Classification of joint quantum measurements based on entanglement cost of localization
Jef Pauwels, Alejandro Pozas-Kerstjens, Flavio Del Santo, Nicolas Gisin
TL;DR
The paper develops a finite-resource framework to localize joint quantum measurements using entanglement, building finite versions of teleportation-based schemes and linking localization cost to measurement complexity via the Clifford hierarchy. It analytically classifies all two-qubit measurements localizable with up to three ebits, revealing rich symmetry-connected families such as Bell-state-related bases, the elegant joint measurement, and twisted variants, and proving connections to established structures. It further sketches systematic generalizations to higher levels, higher dimensions, and multipartite settings, supported by numerical explorations that uncover extensive families of localizable measurements. The work provides a principled, representation-theoretic lens on nonlocal measurements and establishes a framework for exploring network nonlocality and resource costs in quantum information protocols.
Abstract
Despite their importance in quantum theory, joint quantum measurements remain poorly understood. An intriguing conceptual and practical question is whether joint quantum measurements on separated systems can be performed without bringing them together.

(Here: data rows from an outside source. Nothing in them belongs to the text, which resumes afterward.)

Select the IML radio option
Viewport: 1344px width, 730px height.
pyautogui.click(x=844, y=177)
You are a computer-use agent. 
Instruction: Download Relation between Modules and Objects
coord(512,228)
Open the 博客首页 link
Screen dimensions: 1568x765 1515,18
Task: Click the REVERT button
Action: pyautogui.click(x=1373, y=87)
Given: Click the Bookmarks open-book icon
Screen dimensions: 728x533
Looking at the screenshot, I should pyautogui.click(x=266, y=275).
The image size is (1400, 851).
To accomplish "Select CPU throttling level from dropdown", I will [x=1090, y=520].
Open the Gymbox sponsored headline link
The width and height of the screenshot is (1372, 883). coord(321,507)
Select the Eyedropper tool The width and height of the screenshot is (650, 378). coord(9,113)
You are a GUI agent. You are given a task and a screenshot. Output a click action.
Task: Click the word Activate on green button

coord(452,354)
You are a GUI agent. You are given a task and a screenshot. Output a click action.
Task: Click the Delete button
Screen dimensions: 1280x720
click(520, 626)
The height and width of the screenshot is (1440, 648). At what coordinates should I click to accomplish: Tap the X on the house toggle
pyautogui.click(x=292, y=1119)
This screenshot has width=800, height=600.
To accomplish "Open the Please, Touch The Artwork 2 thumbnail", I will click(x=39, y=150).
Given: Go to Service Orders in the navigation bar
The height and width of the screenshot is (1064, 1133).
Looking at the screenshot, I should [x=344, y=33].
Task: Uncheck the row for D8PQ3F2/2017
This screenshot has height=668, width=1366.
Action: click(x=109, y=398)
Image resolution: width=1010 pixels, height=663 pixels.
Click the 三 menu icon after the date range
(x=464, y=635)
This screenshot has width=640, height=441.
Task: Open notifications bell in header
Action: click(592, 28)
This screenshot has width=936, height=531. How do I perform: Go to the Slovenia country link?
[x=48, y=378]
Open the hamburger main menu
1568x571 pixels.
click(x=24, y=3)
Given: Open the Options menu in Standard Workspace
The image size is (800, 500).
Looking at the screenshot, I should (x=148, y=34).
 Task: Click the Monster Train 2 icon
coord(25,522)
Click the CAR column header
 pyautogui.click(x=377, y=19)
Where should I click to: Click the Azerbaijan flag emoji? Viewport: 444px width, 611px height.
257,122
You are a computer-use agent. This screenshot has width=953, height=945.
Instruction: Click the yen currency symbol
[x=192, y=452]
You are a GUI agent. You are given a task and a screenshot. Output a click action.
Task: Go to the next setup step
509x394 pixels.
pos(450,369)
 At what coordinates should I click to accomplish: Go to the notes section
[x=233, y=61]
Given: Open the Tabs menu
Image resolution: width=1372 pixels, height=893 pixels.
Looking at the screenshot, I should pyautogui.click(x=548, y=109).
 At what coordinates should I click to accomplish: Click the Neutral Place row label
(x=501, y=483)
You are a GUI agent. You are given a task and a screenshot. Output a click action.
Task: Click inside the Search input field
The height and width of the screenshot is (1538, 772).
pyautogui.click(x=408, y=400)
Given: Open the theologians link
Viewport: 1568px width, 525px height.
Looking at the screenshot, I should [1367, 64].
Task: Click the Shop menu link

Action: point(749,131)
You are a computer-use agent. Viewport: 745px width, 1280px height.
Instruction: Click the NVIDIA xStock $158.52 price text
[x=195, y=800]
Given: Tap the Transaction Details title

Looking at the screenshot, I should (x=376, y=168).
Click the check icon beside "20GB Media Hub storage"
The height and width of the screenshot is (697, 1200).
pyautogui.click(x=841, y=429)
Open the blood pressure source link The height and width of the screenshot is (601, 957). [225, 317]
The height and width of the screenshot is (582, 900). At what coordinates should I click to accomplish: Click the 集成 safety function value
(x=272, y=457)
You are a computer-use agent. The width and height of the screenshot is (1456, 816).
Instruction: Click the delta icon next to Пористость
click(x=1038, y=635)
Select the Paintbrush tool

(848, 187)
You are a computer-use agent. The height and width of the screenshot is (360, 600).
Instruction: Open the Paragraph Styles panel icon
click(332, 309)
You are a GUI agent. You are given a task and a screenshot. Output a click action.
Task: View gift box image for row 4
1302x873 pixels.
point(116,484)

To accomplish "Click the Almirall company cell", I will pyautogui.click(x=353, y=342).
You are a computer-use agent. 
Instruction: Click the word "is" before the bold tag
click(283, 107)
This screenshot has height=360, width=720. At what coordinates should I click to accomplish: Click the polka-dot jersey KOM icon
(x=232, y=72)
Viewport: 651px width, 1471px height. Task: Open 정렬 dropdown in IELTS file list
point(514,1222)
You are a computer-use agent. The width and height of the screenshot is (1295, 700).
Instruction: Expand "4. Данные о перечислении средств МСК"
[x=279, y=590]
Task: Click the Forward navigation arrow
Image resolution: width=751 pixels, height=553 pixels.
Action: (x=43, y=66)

Remarkably, by using shared entanglement, this can be achieved perfectly when disregarding the post-measurement state. However, existing localization protocols typically require unbounded entanglement. In this work, we address the fundamental question: "Which joint measurements can be localized with a finite amount of entanglement?" We develop finite-resource versions of teleportation-based schemes and analytically classify all two-qubit measurements that can be localized in the first steps of these hierarchies. These include several measurements with exceptional properties and symmetries, such as the Bell state measurement and the elegant joint measurement. This leads us to propose a systematic classification of joint measurements based on entanglement cost, which we argue directly connects to the complexity of implementing those measurements. We illustrate how to numerically explore higher levels and construct generalizations to higher dimensions and multipartite settings.